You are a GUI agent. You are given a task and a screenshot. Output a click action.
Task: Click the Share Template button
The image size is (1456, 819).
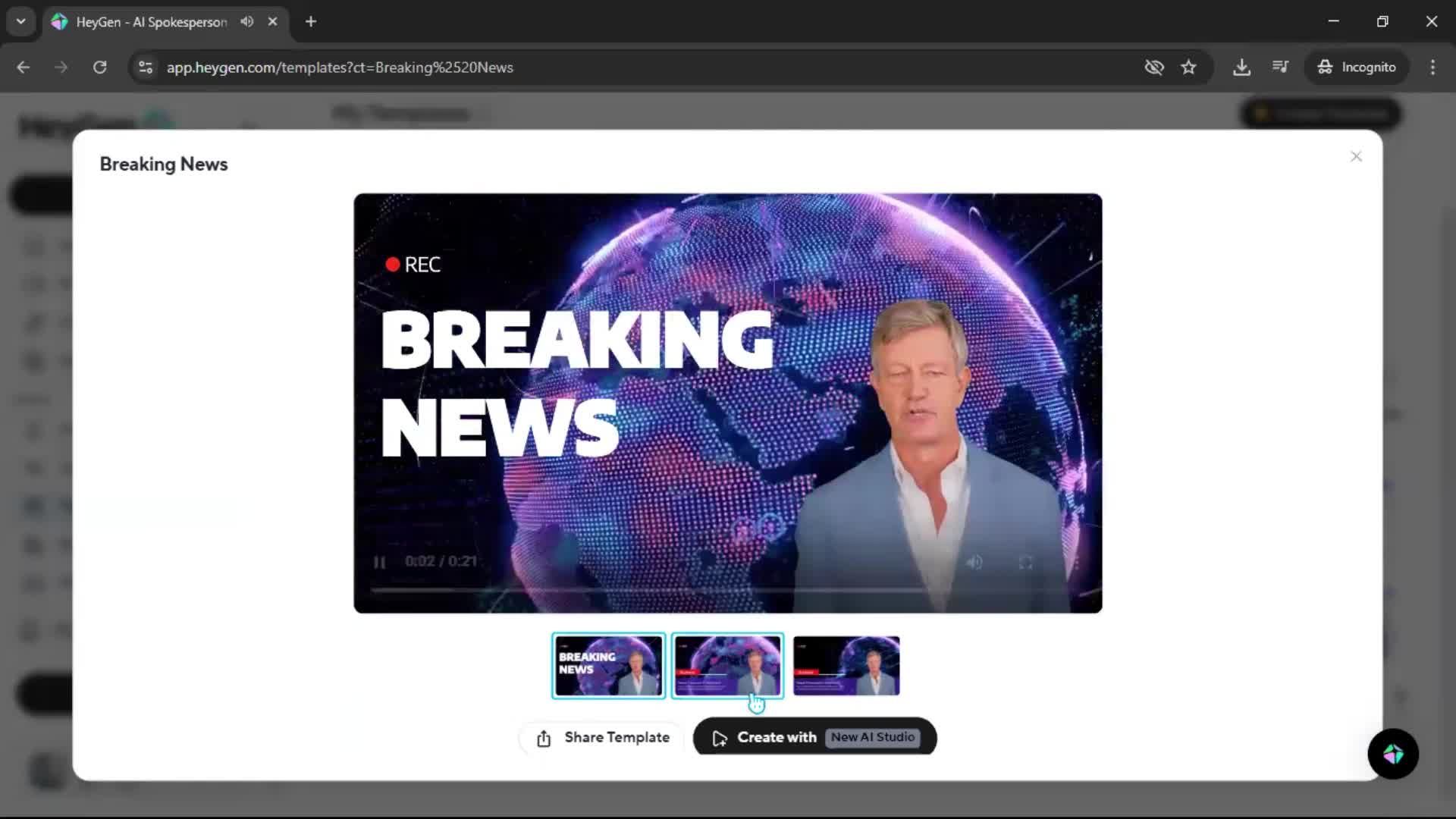click(603, 737)
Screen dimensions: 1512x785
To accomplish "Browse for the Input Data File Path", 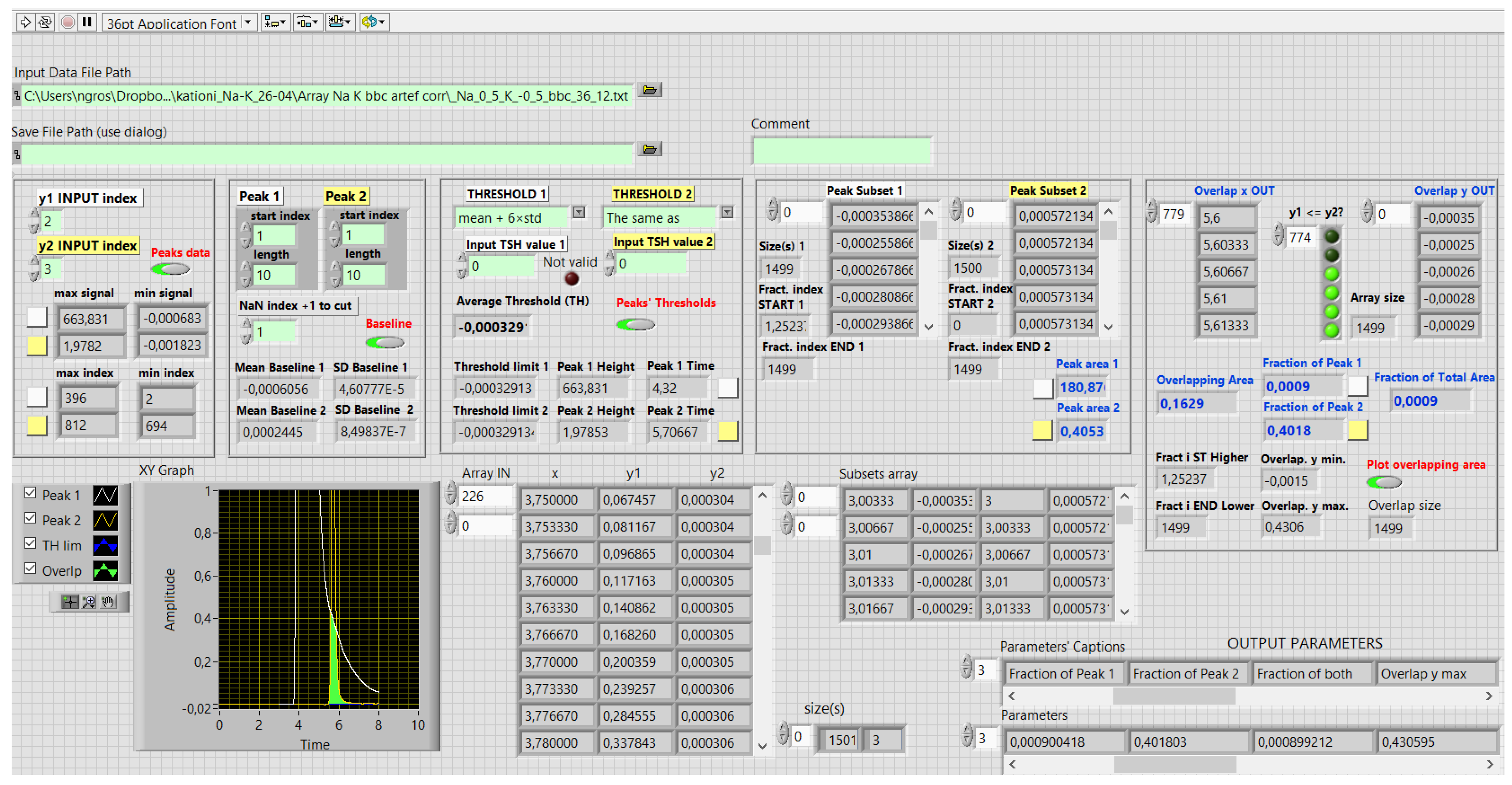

_Task item:_
The result should be an exact copy of the material, containing no pictures.

_Output of the exercise:_
You are a GUI agent. You are given a task and a screenshot. Output a click action.
Task: Click the Share Template button
The image size is (1456, 819).
click(603, 737)
Screen dimensions: 1512x785
To accomplish "Browse for the Input Data File Path", 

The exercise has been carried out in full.